Ritorno a casa

Insourcing vs outsourcingAlla fine di ogni guerra c’e’ il momento del “ritorno a casa”. Sta succedendo cosi’ anche nel mondo manifatturiero? Stando ad una ricerca di Boston Consulting Group sembrerebbe proprio che una buona parte di coloro i quali si erano affrettati a portare intere produzioni nei paesi a basso costo della manodopera stiano facendo marcia indietro. Forse hanno finalmente deciso di guardare all’intera value stream dei prodotti, o forse, piu’ probabilmente, c’e’ un mix di pressioni politiche, economiche e sociali che porta a questa tendenza.
Questo fenomeno, contrario all’outsourcing, e’ chiamato insourcing, ma a me piace di piu’ una definizione che ho trovato in un articolo di CNBC:

Call it “re-shoring” or “rebalancing” or just “revenge”

E’ la vendetta del buon senso (finalmente)! Purtroppo in Italia siamo ancora nella fase precedente: speriamo che non passino i soliti 10 anni prima di seguire anche noi i trend lanciati dagli Stati Uniti…

Molte aziende americane stanno investendo in capacita’ produttiva negli USA. Per esempio:

  • Caterpillar ha investito 120 milioni di $ nella costruzione di una fabbrica a Victoria, in Texas, dove verranno assemblate alcune macchine che venivano realizzate in Giappone
  • General Electric ha investito 93 milioni di $ nel revamping di uno stabilimento in Indiana, preservando 700 posti di lavoro, e 80 milioni di $ in un impianto in Kentucky salvando altri 400 posti di lavoro
  • Whirlpool ha deciso di costruire un nuovo stabilimento da 200 milioni di dollari in Tennessee (1.500 posti di lavoro), ed e’ solo una parte del piano di investimento in USA, pari a 1 miliardo di $

 

Purtroppo in Italia siamo ancora nella fase opposta: stiamo esportando capacita’ produttiva nei paesi a basso costo vicini a noi (Europa dell’Est, Turchia), impoverendo la nostra struttura manifatturiera (che e’ la spina dorsale di un paese industriale) e rendendo estremamente inefficienti tutte le catene del valore. Vogliamo creare il valore per il cliente in un posto lontano migliaia di km dal cliente stesso, e poi ci stupiamo pure quando ci rendiamo conto che le vendite, la qualita’ e gli utili non sono quelli che pensavamo. Per non parlare del time to market…
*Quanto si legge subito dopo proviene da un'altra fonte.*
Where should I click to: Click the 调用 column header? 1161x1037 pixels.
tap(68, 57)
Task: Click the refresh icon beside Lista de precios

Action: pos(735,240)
Qualche anno fa, quando e’ iniziata la moda di andare a produrre nei paesi a basso costo, molte grandi aziende si sono subito lanciate, nell’illusione di ridurre i costi. Successivamente, anche le medie (e ora le piccole) hanno pensato che fosse ineluttabile seguire la stessa strada. Purtroppo, nel medio e lungo periodo questa strategia e’ perdente perche’ bisogna fare i conti con i problemi che, in nome dell’utile immediato, erano stati trascurati:

  • Lunghi (anche lunghissimi) tempi per lo startup della produzione
  • Impegno intensivo di risorse interne (perdipiu’ quelle con maggiore esperienza)
  • Costi logistici e di trasporto (in continuo aumento), inclusi i costi dei magazzini intermedi (i primi sprechi che solitamente vengono eliminati analizzando le value stream)
  • Difficolta’ nel raggiungere livelli qualitativi accettabili e stabiita’ della produzione
  • Difficolta’ nel risolvere i problemi dovuti alle differenze culturali e i problemi comunicativi
  • Inesorabile aumento del costo medio della manodopera (in maniera proporzionale al livello di industrializzazione)

 

Per poter inseguire un obiettivo di breve periodo (il miglioramento di una sola delle componenti di costo) hanno completamente tralasciato tutto il resto, e si sono dovuti confrontare con l’aumento del costo totale (full cost) e con il conseguente deterioramento degli indici di bilancio: un peggioramento di tutti gli indicatori di medio periodo, e un influsso sicuramente negativo su quelli di lungo.

Ora tornano sui propri passi, ma avranno capito la lezione? Ne dubito, ma occorre essere ottimisti.